* _About this exercise_: When you reach the line containing "label on the map", begin reproducing the lines exactly and continue through the end of the listing, leaving out the pictures.

────

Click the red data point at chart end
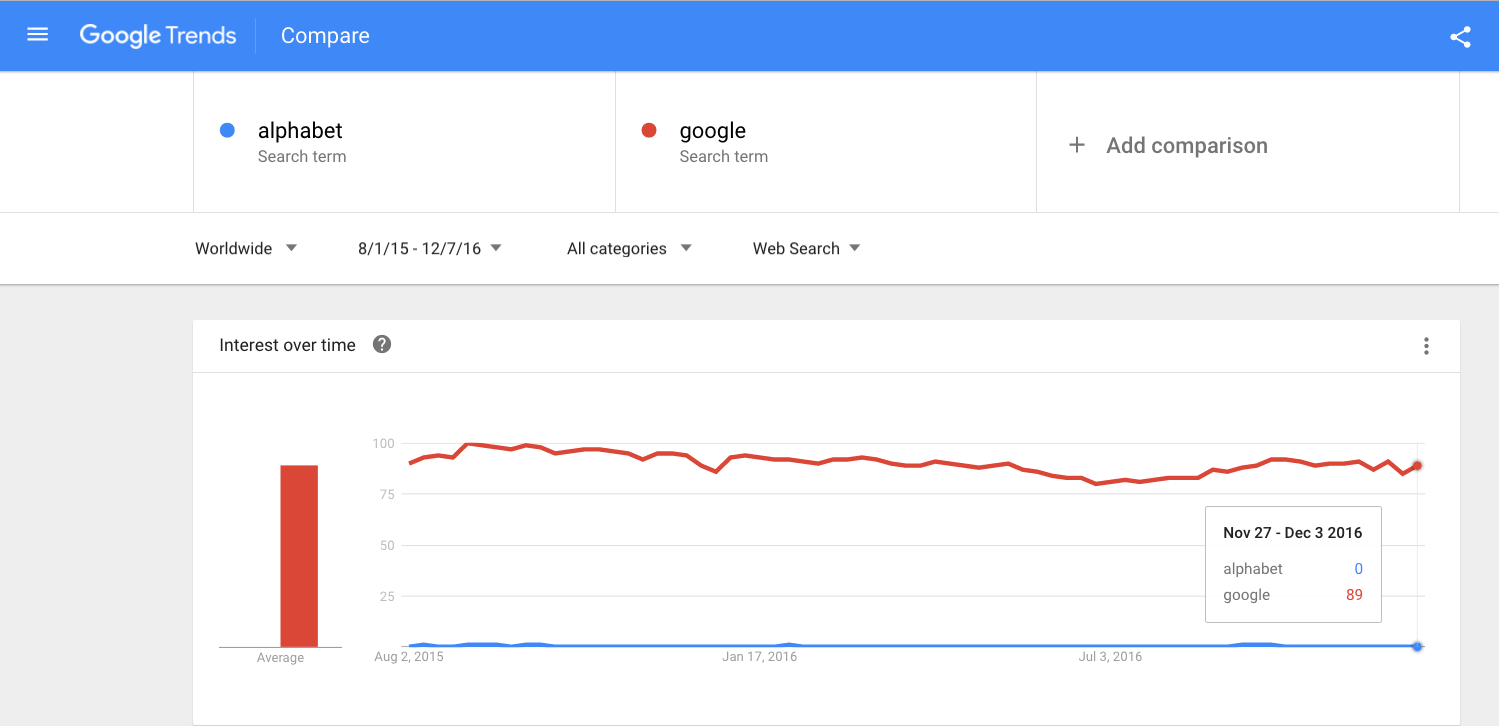This screenshot has height=726, width=1499. tap(1417, 465)
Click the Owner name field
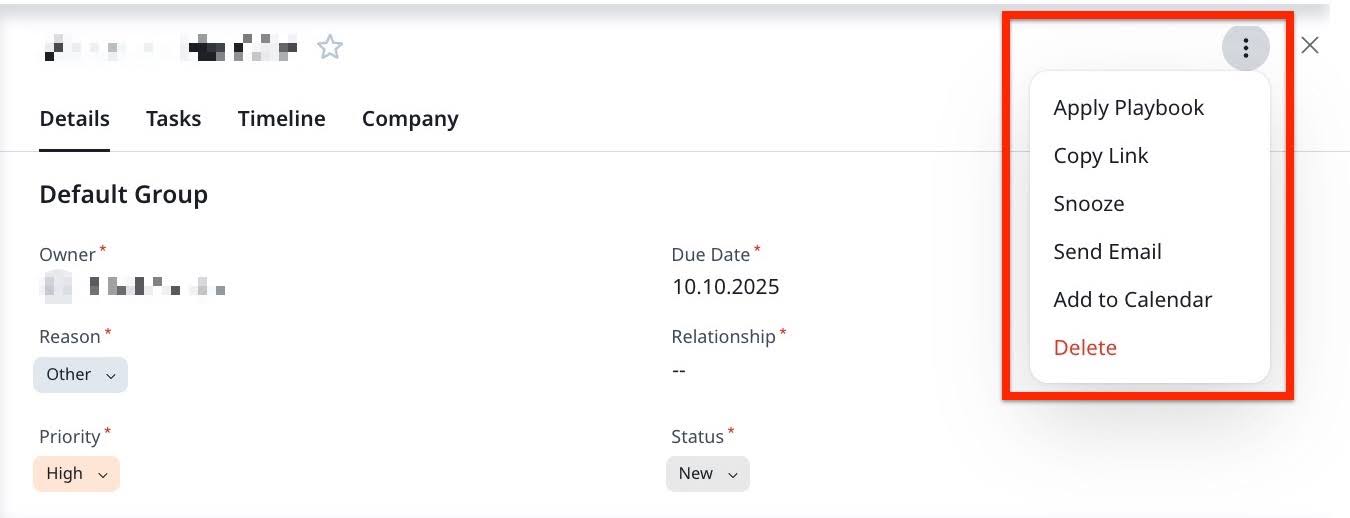Image resolution: width=1350 pixels, height=518 pixels. point(155,289)
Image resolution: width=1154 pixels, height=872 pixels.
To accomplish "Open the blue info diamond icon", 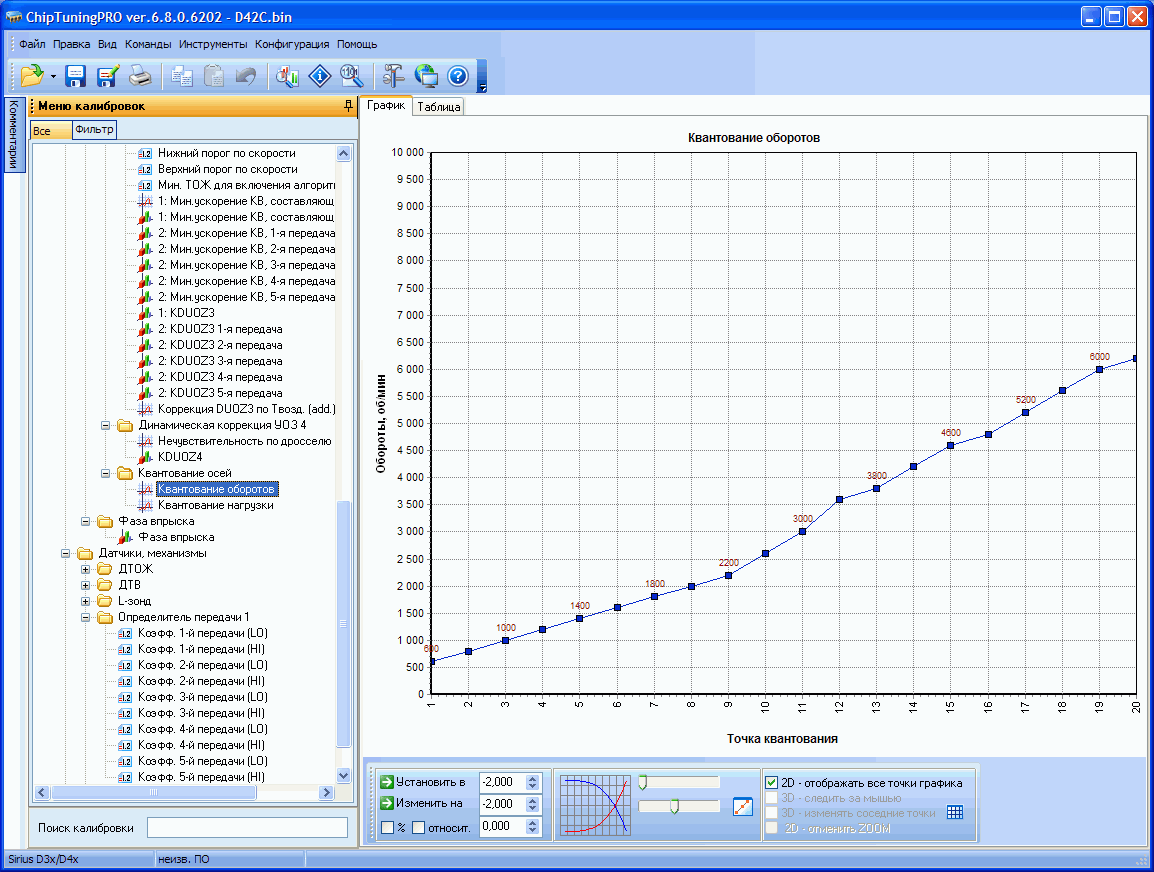I will pos(319,76).
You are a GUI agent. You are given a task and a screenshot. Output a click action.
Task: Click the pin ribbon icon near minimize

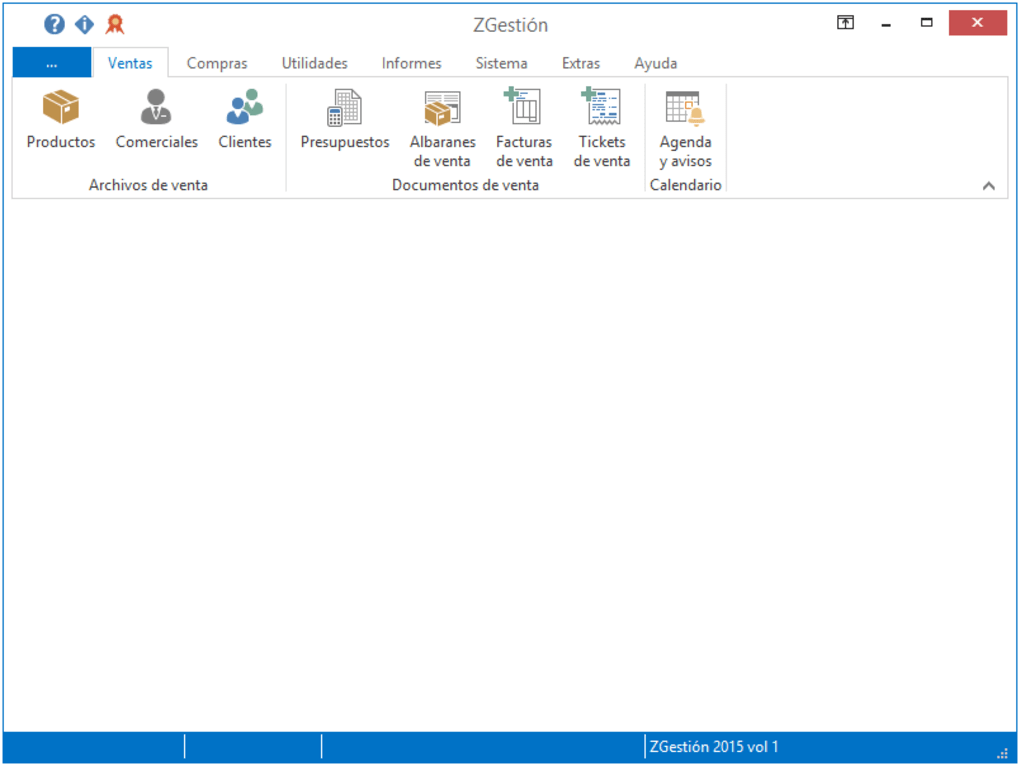[x=844, y=21]
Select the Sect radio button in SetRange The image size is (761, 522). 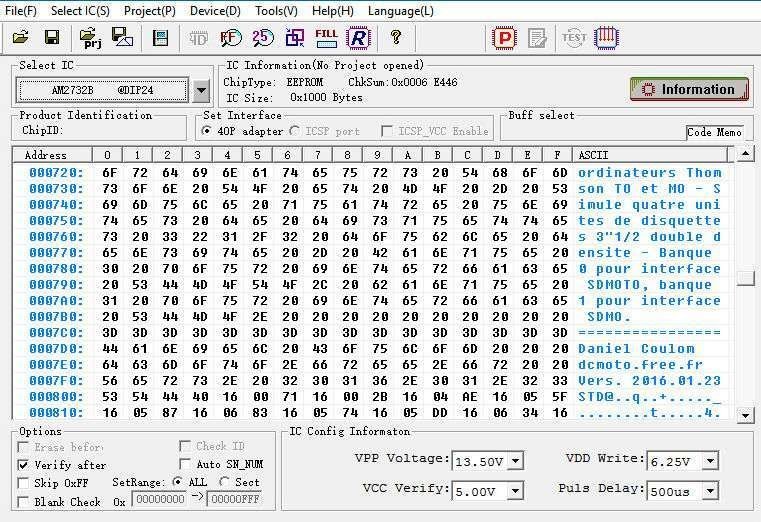click(x=226, y=482)
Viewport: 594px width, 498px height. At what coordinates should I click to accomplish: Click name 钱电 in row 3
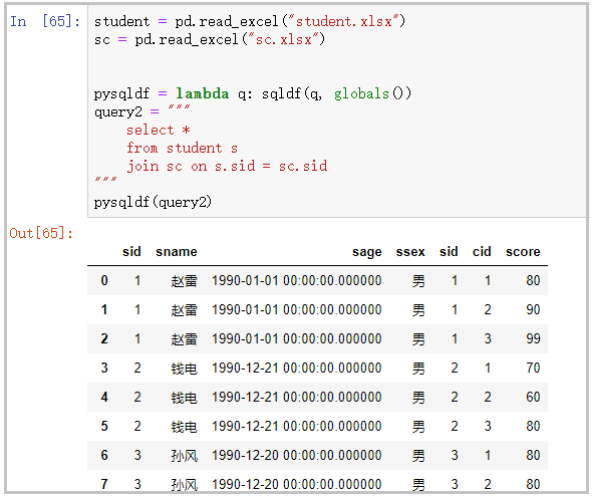coord(184,368)
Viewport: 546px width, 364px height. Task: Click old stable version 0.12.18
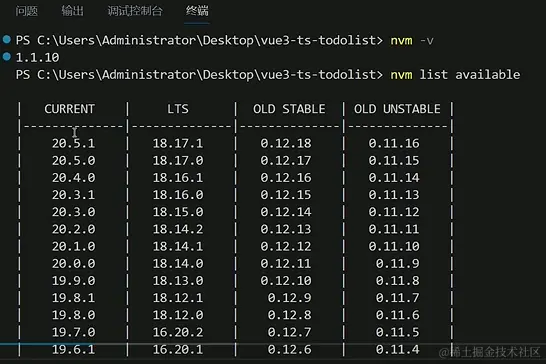pyautogui.click(x=286, y=143)
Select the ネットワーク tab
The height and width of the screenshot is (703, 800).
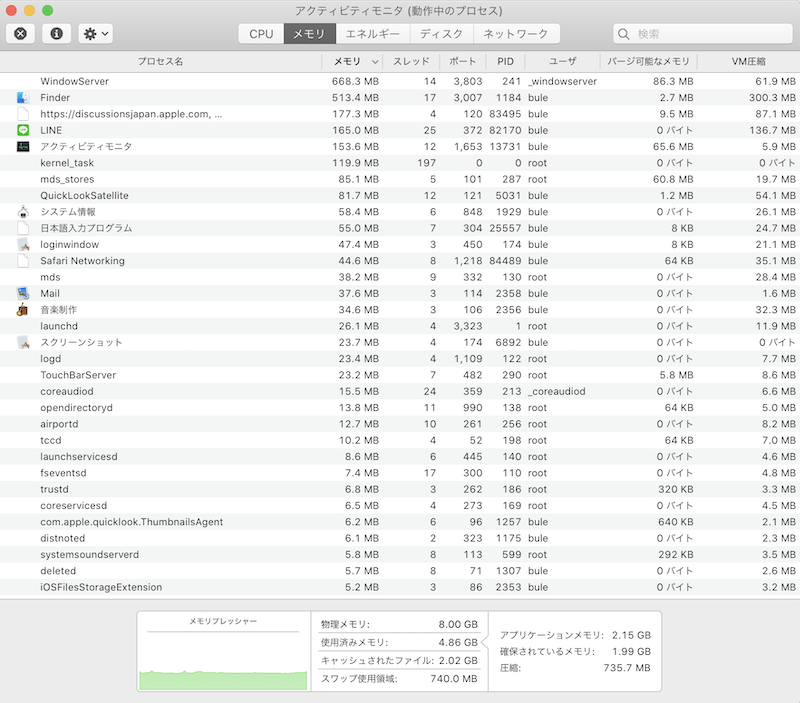pos(516,34)
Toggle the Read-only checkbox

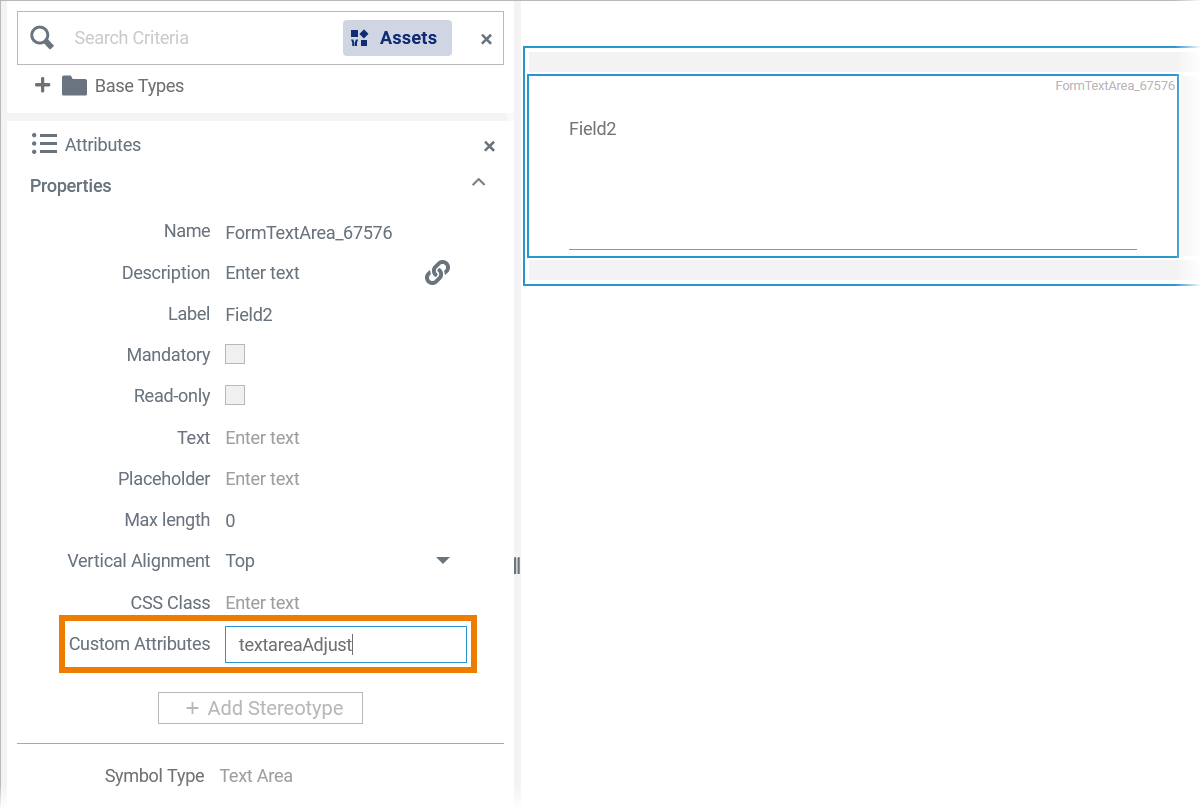[235, 395]
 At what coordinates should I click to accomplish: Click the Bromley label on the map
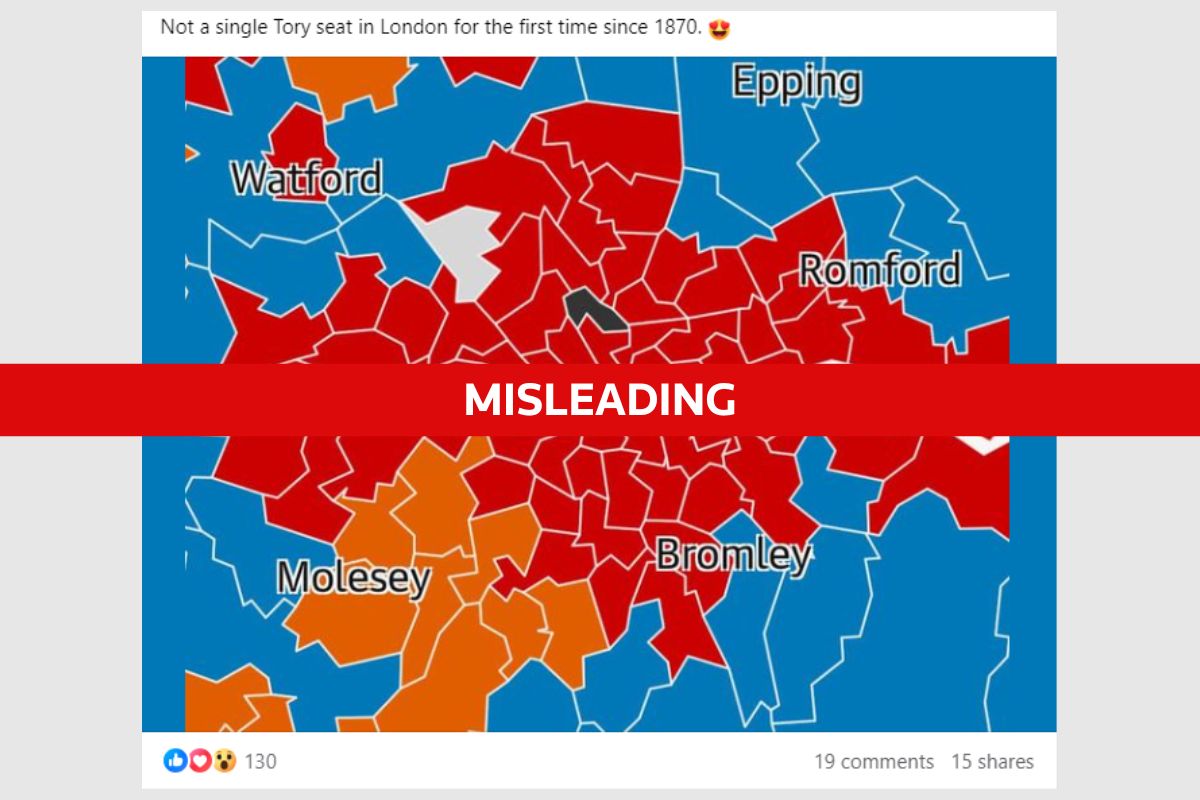pos(736,556)
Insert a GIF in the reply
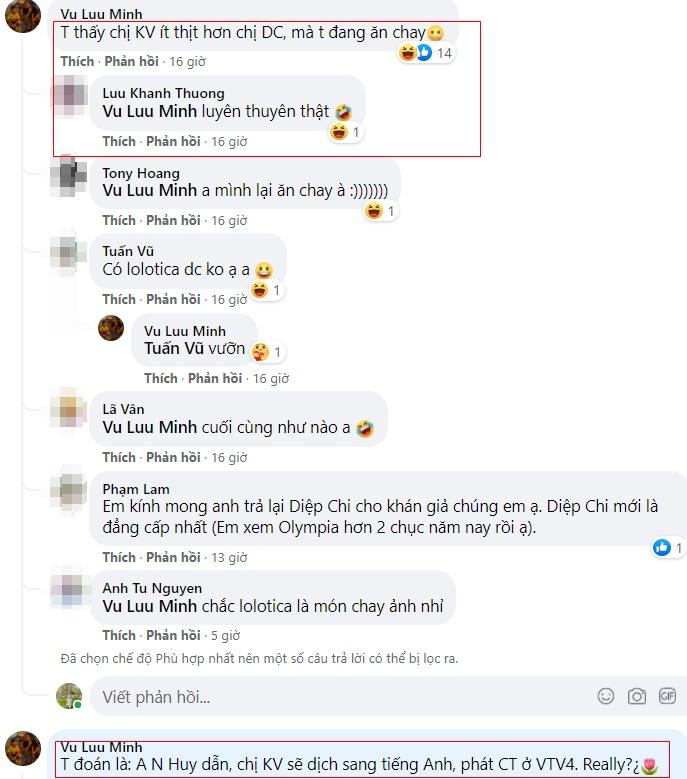This screenshot has width=687, height=779. (x=667, y=696)
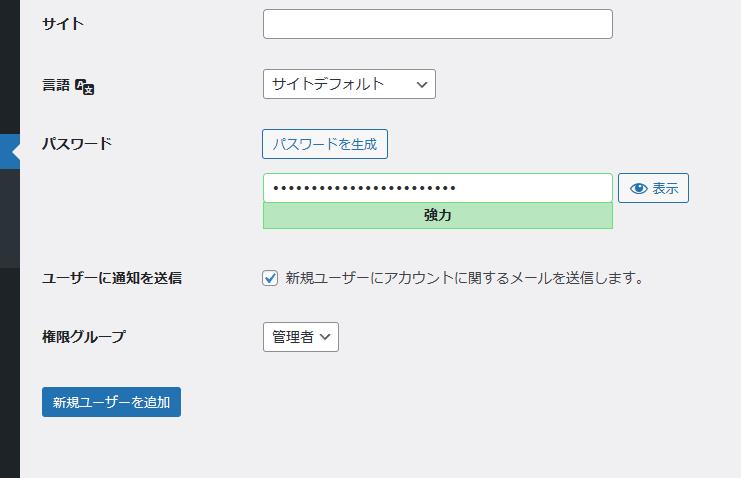This screenshot has height=478, width=741.
Task: Click the 権限グループ field label
Action: (x=84, y=337)
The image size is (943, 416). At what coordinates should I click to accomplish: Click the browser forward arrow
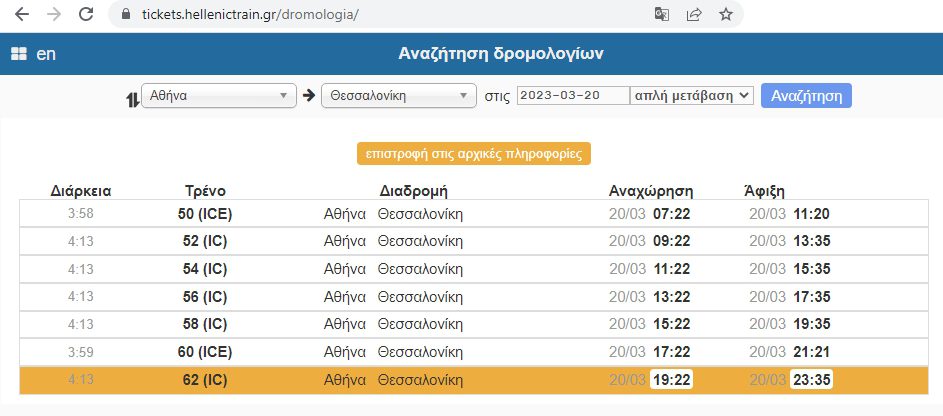coord(54,15)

────

* _Task output_:
 At what coordinates should I click to accomplish: Click the Bromley label on the map
pos(736,556)
Insert a GIF in the reply
This screenshot has width=687, height=779. (x=667, y=696)
This screenshot has height=478, width=741.
Task: Click the 権限グループ field label
Action: (x=84, y=337)
The image size is (943, 416). At what coordinates should I click to accomplish: Click the browser forward arrow
coord(54,15)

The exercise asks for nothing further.